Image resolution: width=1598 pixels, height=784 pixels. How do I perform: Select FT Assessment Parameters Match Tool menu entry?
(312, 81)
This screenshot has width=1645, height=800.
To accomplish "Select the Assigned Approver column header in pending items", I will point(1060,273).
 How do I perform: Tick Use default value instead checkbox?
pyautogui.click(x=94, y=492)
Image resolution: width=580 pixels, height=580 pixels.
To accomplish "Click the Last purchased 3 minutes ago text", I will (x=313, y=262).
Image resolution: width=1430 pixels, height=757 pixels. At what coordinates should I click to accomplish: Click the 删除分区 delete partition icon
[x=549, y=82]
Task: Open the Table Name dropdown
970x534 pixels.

▶ **TASK TO COMPLETE**
Only the line containing "Image resolution: width=1430" and the lines after it, up to and including the last line of the data, should appear in the answer, exactly as written.

▶ **ANSWER FOR THIS EXERCISE**
Image resolution: width=1430 pixels, height=757 pixels. At what coordinates should I click to accomplish: Click the 删除分区 delete partition icon
[x=549, y=82]
Task: Open the Table Name dropdown
970x534 pixels.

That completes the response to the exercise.